Private contractor GEO Group operates a number of the immigrant detention centers where Wellpath provides medical care, and it employed the nurses and other medical staff at the facility where Samimi died. The company declined to comment.
One of the class-action plaintiffs, Martín Muñoz, has Type 2 diabetes and has been detained at the Adelanto ICE Processing Center in California — where Wellpath is the medical provider — for more than two years. He alleges in the suit he was given more than triple his regular dose of insulin, resulting in an overdose. He says he wasn’t seen by a doctor after the overdose, and that there have been multiple occasions where he hasn’t been given his insulin or blood pressure medication.
The lawsuit states he went without insulin for six days in February and 10 days this summer, without blood pressure medication for two weeks in the spring and without cholesterol medication for a week in July. Muñoz, who has lived in the United States for more than 40 years, most recently worked as a handyman and has four children who are US citizens.

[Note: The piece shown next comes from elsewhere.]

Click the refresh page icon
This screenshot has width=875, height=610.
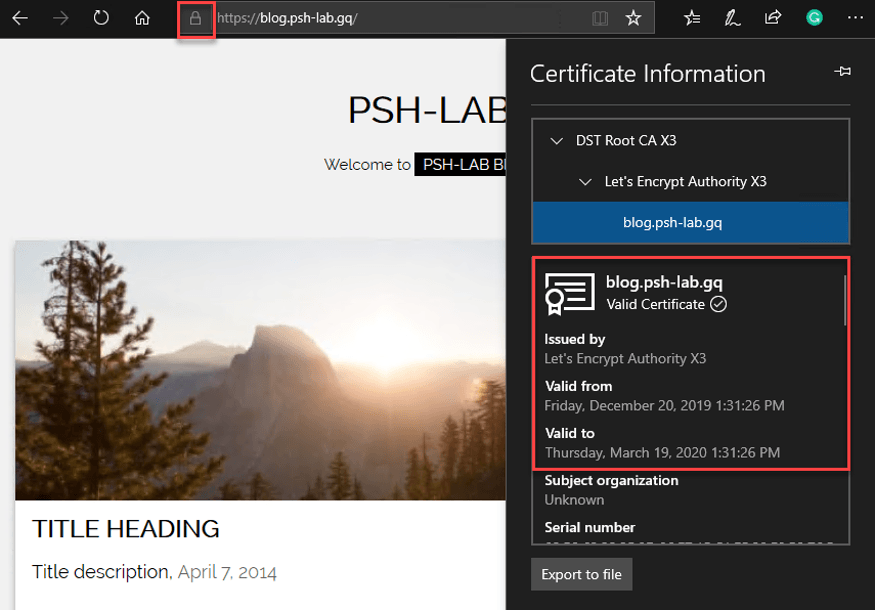click(101, 18)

Another current detainee at the Adelanto facility alleges he lost vision in one eye when a recommended surgery wasn’t provided, while a man held at California’s Mesa Verde immigrant detention center — where Wellpath is also the medical provider — claims in the lawsuit that he has received no treatment for a severe parasite in his brain.
At least 27 people have died while being held in ICE custody since 2017, according to the Southern Poverty Law Center, one of several advocacy organizations involved with the suit. An ICE official said in a statement that “statistically, fatalities in ICE custody occur approximately 100 times less often (than) they do in both federal and state custody nationwide.”
Lawmakers who have previously criticized the conditions and medical care at ICE facilities have also expressed serious concerns to CNN about Wellpath.
“The reports of widespread and sometimes deadly deficiencies in the medical care provided by Correct Care Solutions … are deeply troubling,” said Sen. Kamala Harris, D-California, in a statement provided to CNN. “The United States government has a moral obligation to respect the dignity of every individual in its care, and that mission is severely compromised when government agencies transfer responsibility to private corporations incentivized to cut costs and turn profits.”
In December 2018, Harris and a group of other California lawmakers wrote a letter to ICE, condemning the agency for the “egregious violations” identified during an inspection of the Adelanto detention center.
In its 2018 report, a Department of Homeland Security watchdog said it had found that detainees did not “have timely access to proper medical care” and that doctors were indicating they had seen patients they didn’t actually visit. ICE said at the time that it takes the findings seriously and would be conducting a review to ensure standards are now being met.
“We must ensure that migrants in our custody are treated with the care and respect they deserve,” Rep. Scott Peters, D-California, told CNN. “Wellpath must be appropriately investigated, and should not be awarded any contracts until such an investigation has been completed.”
Colorado Rep. Jason Crow said he has similar concerns about the medical care at the immigrant detention center in his district, the Aurora facility where Samimi died.
The ACLU of Colorado recently released a report condemning Samimi’s medical care, saying that the doctor “made the medically unjustifiable decision to cut him off from his prescribed methadone.” Samimi had even called a friend and told him he was “sicker than hell” and “dying here,” according to the death review obtained by the organization and Rocky Mountain PBS.
The ACLU is currently suing ICE in an attempt to get more records about what happened.
“ICE arrested a man who had lived in the US for over four decades, and 15 days later he died in ICE’s care,” the ACLU said in a statement about Samimi’s death. “The public deserves to know more.”